• [Work request]: Repeat only the stretch of lines below that runs from the line with "This screenshot has width=1254, height=1080." through the line with "The height and width of the screenshot is (401, 593).", unaltered.

• [Supplied data]:
————————
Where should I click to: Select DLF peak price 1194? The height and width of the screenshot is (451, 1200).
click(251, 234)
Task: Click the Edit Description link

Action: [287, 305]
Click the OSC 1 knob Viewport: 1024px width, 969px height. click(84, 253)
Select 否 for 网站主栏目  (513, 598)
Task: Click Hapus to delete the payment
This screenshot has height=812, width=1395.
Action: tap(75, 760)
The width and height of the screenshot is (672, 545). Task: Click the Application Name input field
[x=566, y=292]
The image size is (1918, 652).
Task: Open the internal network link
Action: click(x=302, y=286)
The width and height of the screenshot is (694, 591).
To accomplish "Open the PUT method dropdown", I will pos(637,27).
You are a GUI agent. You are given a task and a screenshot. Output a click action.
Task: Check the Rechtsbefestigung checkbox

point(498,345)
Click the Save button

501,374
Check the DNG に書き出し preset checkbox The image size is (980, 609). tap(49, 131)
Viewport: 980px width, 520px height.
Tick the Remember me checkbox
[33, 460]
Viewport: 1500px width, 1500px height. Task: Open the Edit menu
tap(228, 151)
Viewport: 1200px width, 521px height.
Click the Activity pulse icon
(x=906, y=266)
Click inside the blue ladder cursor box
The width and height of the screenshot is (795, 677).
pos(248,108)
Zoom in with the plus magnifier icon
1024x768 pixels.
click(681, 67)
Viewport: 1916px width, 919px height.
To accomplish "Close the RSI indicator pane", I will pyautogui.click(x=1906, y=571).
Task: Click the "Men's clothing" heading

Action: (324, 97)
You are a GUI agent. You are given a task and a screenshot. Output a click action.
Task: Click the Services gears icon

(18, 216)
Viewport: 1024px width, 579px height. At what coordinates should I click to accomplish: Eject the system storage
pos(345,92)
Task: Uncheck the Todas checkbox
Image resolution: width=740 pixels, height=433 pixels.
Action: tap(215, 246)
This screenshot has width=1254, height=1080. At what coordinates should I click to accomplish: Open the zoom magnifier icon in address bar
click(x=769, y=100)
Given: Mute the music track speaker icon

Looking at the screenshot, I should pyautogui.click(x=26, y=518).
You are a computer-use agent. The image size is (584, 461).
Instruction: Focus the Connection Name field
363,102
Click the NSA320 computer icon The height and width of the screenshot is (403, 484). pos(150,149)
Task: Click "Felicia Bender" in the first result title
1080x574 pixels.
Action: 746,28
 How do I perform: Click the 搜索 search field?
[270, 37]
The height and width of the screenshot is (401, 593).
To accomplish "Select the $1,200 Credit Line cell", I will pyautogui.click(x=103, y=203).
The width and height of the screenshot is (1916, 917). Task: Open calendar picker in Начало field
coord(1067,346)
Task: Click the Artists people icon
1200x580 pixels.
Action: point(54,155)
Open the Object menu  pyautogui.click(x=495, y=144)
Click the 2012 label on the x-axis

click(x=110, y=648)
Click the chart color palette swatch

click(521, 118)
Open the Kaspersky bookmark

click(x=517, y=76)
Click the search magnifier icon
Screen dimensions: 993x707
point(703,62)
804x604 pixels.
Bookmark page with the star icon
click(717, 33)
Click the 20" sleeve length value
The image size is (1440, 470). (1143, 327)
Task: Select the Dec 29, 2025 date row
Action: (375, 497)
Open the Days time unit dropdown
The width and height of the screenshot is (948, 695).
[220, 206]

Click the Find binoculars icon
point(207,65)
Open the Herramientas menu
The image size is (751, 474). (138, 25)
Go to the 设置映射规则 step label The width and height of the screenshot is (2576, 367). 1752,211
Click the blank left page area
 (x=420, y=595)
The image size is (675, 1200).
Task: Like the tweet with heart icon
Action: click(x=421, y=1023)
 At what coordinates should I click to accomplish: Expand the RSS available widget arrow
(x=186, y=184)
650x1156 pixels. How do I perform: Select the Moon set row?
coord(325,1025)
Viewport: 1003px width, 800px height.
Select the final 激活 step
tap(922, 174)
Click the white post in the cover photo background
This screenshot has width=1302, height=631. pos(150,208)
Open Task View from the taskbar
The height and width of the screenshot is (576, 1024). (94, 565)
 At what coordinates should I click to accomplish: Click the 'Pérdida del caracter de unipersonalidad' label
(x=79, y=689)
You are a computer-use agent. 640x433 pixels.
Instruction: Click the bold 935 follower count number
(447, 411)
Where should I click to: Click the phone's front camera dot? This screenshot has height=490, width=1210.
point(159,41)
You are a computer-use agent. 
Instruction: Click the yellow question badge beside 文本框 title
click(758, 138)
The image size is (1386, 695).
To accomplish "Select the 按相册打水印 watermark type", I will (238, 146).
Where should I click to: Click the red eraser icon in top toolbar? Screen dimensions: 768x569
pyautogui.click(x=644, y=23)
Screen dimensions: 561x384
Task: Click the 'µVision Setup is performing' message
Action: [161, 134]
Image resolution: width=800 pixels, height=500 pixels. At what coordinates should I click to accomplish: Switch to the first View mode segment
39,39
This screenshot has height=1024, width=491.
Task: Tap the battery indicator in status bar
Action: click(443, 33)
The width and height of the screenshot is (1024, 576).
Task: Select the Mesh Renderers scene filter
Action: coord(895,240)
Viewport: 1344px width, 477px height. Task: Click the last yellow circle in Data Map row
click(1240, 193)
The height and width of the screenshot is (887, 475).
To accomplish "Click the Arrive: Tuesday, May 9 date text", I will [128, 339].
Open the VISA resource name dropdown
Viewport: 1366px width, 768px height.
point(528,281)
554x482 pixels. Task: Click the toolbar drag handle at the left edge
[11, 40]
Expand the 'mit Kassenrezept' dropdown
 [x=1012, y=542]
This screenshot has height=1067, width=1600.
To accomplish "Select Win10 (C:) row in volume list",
————————
• [Output below]:
This screenshot has width=1254, height=1080. At what coordinates should I click to accomplish: Open the zoom magnifier icon in address bar
click(x=769, y=100)
Given: Mute the music track speaker icon

Looking at the screenshot, I should pyautogui.click(x=26, y=518).
You are a computer-use agent. The image size is (584, 461).
Instruction: Focus the Connection Name field
363,102
Click the NSA320 computer icon The height and width of the screenshot is (403, 484). pos(150,149)
Task: Click "Felicia Bender" in the first result title
1080x574 pixels.
Action: 746,28
 How do I perform: Click the 搜索 search field?
[270, 37]
The height and width of the screenshot is (401, 593).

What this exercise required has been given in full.